**EXCERPTED TEXT:**

Looks like a good job. 

If you don't mind me asking, how did you manage to do that whole project for only $3k. 

Most motors I've seen for sale come almost up to that on their own !?


----------



## 9852 (Jan 17, 2010)

I bought everthing used, the motor is an aircraft starter/generator from the airplane graveyard in Tucson, it was 75 bucks, but you can do just as good with a forklift motor, I built the adapter plate in my garage, that cost 50 bucks (for the metal), I used a love joy coupling to attach the motor to the tranny, 50 bucks for the love joy from Grainger. the car was 150 bucks on craigs list, the cable I got from an electrical supply with all the crimps, the crimp tool, cable and all the crimps were 200 bucks. The controller is from Ebay, it was a curtis 1221b 48-72v 400 amps, it worked but the car was kinda slow on take off, it was 250 bucks, all the gauges were 100 bucks on Ebay, abd the dc-dc converter is a 20 amp wildmore fro ebay that was 50 bucks. The only thing that i bought new was the batteries. now that was the tricky part, because if you go with lithium, then that is 4gs easy and not with a BMS, so for my budget I went with flooded lead acid, deep cycle batteries, they are interstate 12v 100ah, and they were 65 bucks with a core charge at sams club, 65 bucks x 20 batteries is 1300 bucks. so the total was around 2200 bucks, but the curtis went out,so I up graded the controller(so I thought) to a logisystems 48-72 700 amp witch was 400 bucks, then the new paint was 300 bucks.I do modular charging( charge each battery) and the chargers were 129.00 for a 3 bank 15amp on board charger, so that was 780 bucks, and 2 15 amp single on board chargers were 60 each, so they were 120 bucks, and one 6 amp charger for the accessory batteries which are 2 12 v lawn and garden batteries that were 20 bucks each a walmart. but I sold the motor for 450 bucks and the rest went to the scrap yard which got me another 100 bucks, which put me at 3000 bucks, registration was only 18 bucks for 2 years, and i sent the curtis to be re paired and kept it for a spare.the total was $3400, but it was on the road. Now since then, iv added an electric power steering pump that i also got from ebay for 400 bucks, and an ac system that was 450 bucks and had to have the lines made, that was 100 bucks and charged the system for 50 more bucks, and vaccum power brakes,i got the vaccum from an 05 ford super duty for 50 bucks with the canister, and no heat after all i live in phoenix and have plenty of that without help from the car.

**Item position entries:**

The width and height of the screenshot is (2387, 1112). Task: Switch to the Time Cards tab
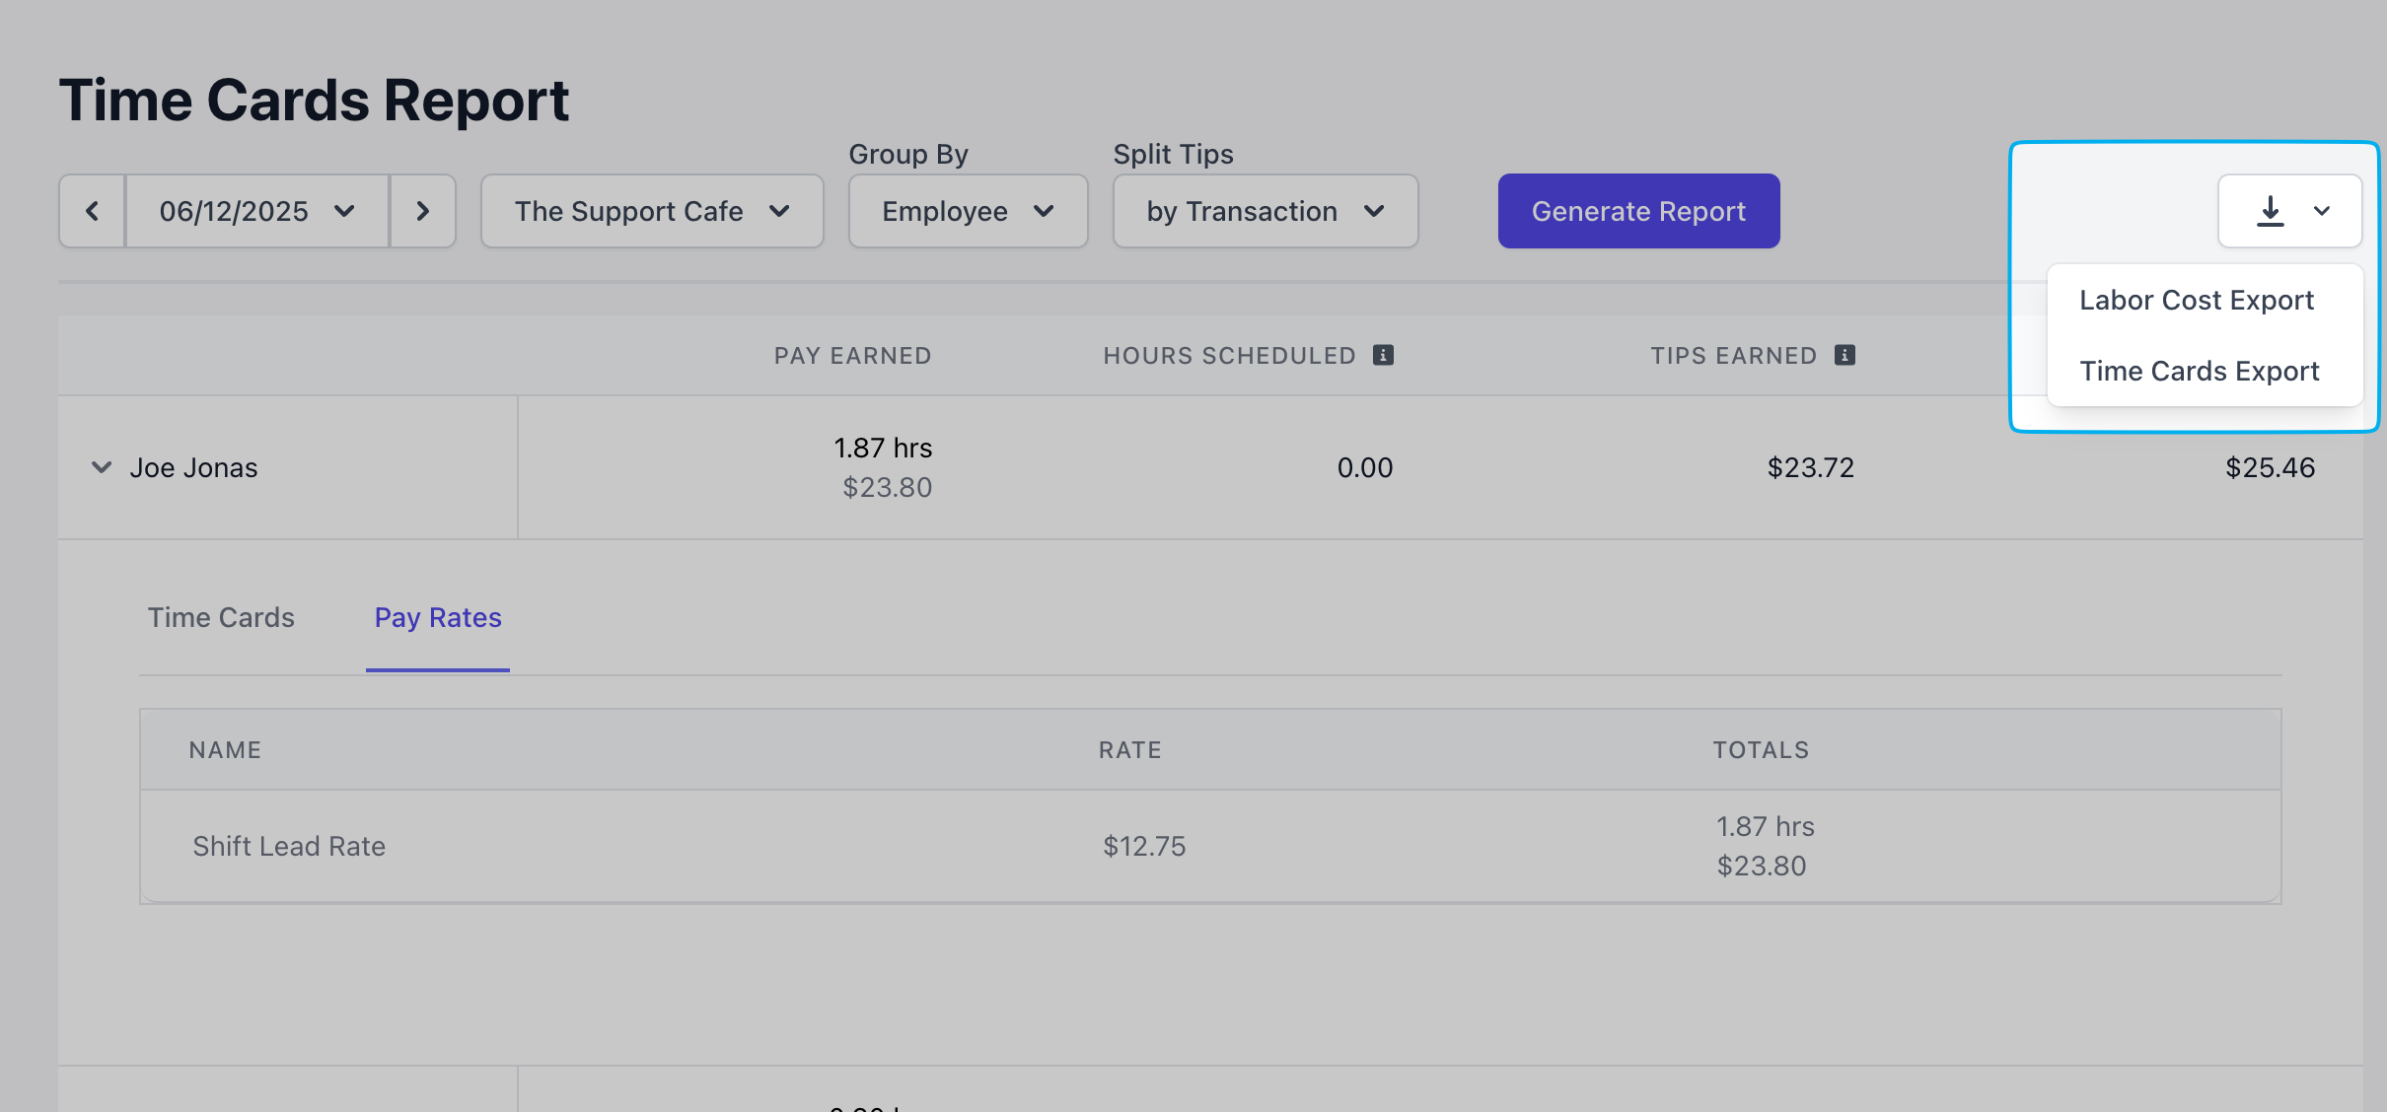coord(221,617)
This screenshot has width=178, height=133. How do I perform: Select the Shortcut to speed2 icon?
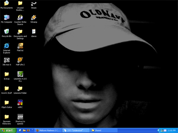(20, 117)
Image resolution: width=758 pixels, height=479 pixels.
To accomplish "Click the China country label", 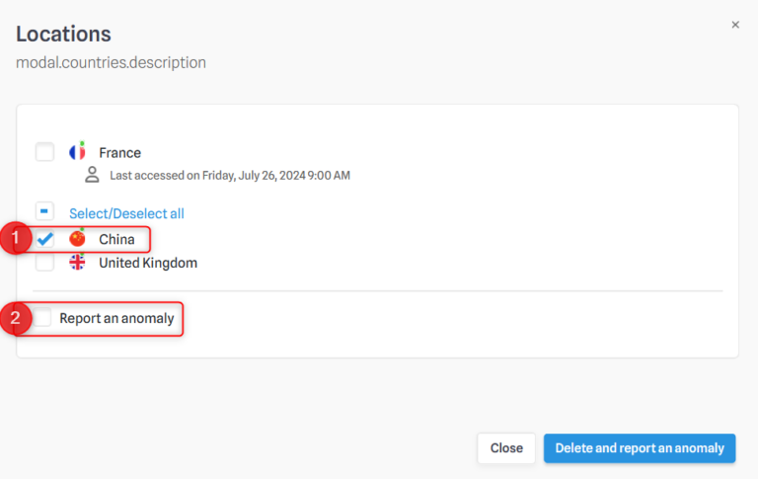I will click(x=116, y=239).
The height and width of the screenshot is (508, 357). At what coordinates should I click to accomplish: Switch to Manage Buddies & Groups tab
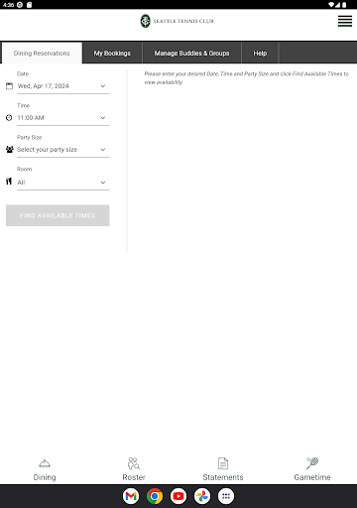(x=191, y=53)
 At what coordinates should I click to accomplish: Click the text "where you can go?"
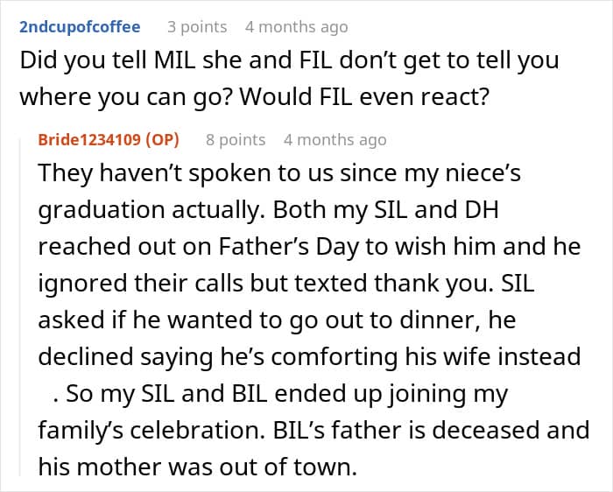pyautogui.click(x=128, y=98)
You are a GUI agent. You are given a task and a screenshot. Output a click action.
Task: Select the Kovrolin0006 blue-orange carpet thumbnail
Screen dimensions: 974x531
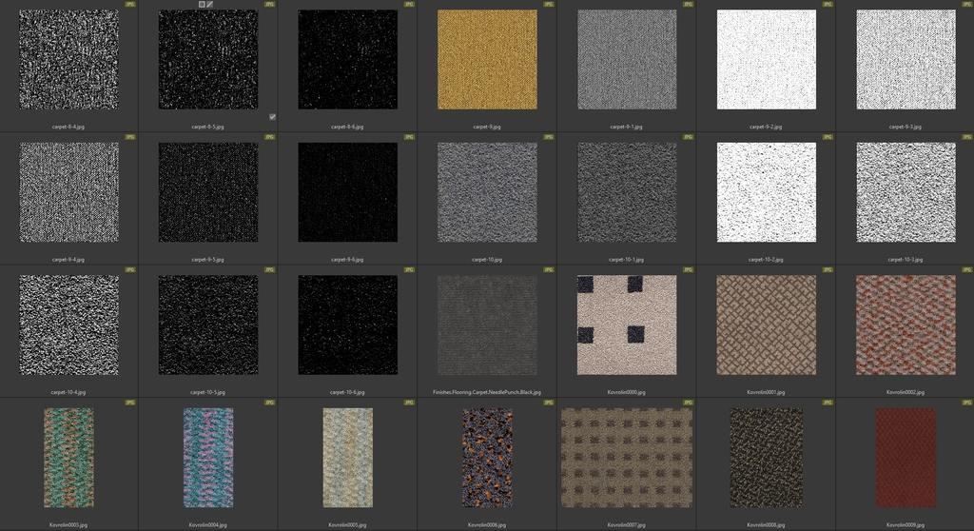pyautogui.click(x=487, y=458)
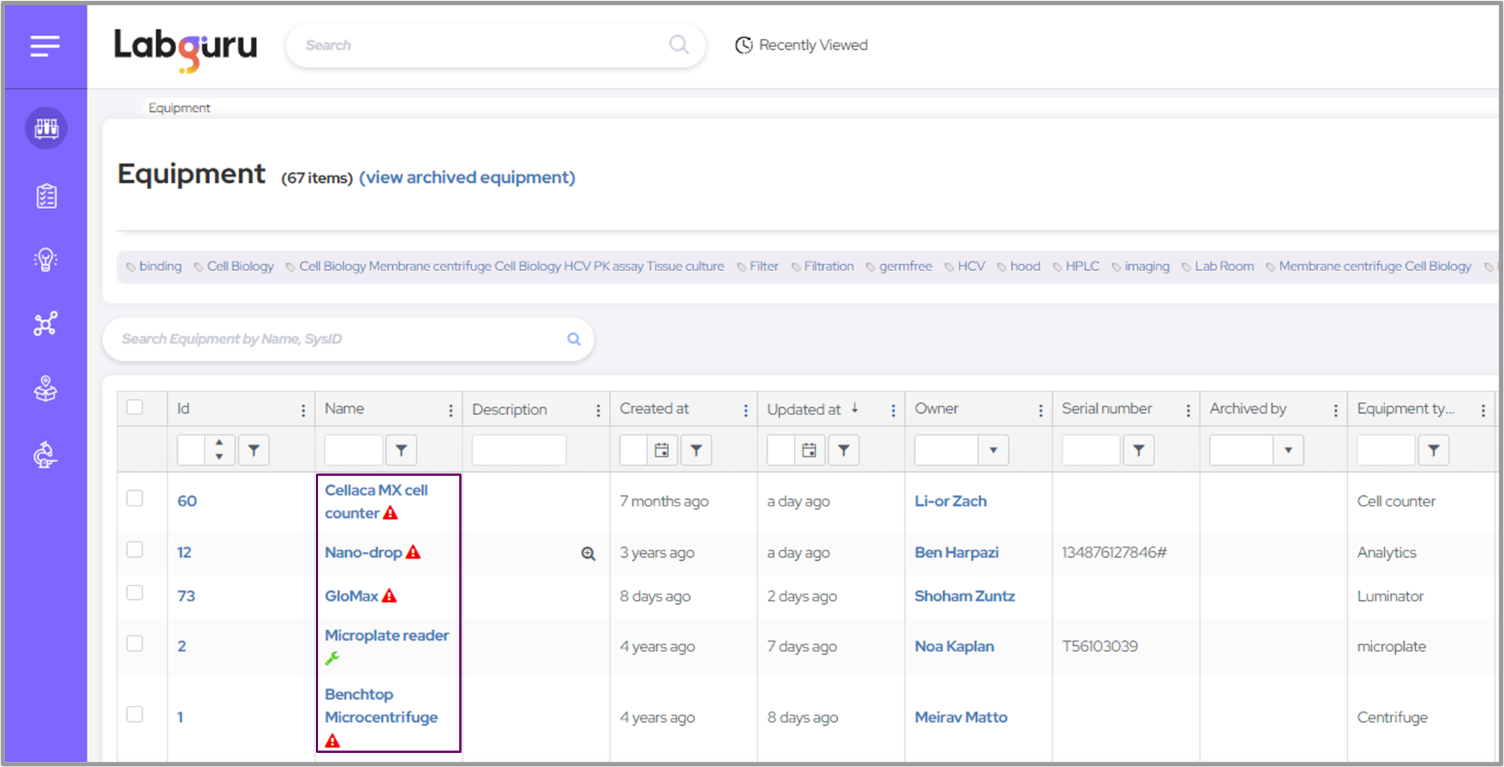Expand the Owner filter dropdown
This screenshot has width=1504, height=767.
pos(992,450)
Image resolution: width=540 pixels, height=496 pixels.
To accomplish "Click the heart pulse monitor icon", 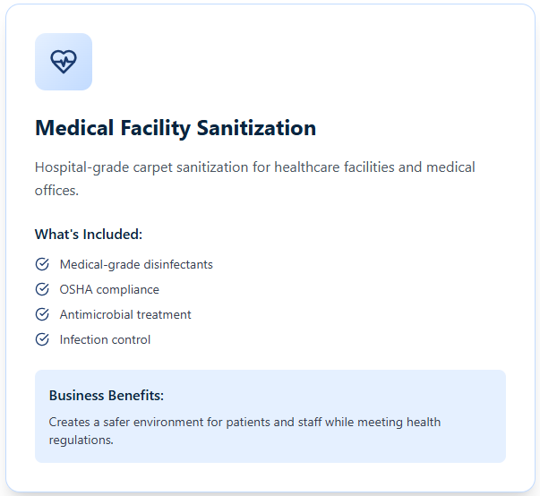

**PROBLEMS TO WORK ON:**
1: Please print the records from the line containing "You are a GUI" through the end of the records, copying each line as it appears. Leave the pictures out of your answer.
2: Write what follows after the last sentence of the forum post about the cost of the electric car conversion.
The forum post about the electric car conversion has no connection to the records.

**ANSWER SET:**
1:
You are a GUI agent. You are given a task and a screenshot. Output a click action.
Task: Select the Kovrolin0006 blue-orange carpet thumbnail
Screen dimensions: 974x531
pyautogui.click(x=487, y=458)
Expand the Owner filter dropdown
This screenshot has width=1504, height=767.
pos(992,450)
Image resolution: width=540 pixels, height=496 pixels.
To accomplish "Click the heart pulse monitor icon", 

2:
----------



## 9852 (Jan 17, 2010)

so you see you can build a good ev for around 3k with proper planning, and for around 4k can have it with amenities. 
but some states will require a bit more, because of regulations

now for the batteries
there will be a lot of people talking about lithium, which are great batteries, they are light weight, but they come at great cost. 
A lithium pack will last you a good 7 years with excessive use, then you need to replace it, not only will that cost you another 4k but you will have to wait for it, and for me at least that is not acceptable, if i use my car every day for work and something needs to be fixed, i want it fixed as soon as possible, and not wait for weeks to get batteries.
Now the floodies will only last about 3 years, but even if you replace them 3 times at 1300 bucksit is still less than lithium and you can go get them right now in you area, no waiting. so that is why I use deep cycle batteries.


----------



## mmw109 (May 28, 2010)

Cheers, well done. 

I think I agree with you on the battery front. Maybe when you come to replace them in 3 years, lithium will be a more viable solution, but for now, it really adds to the cost.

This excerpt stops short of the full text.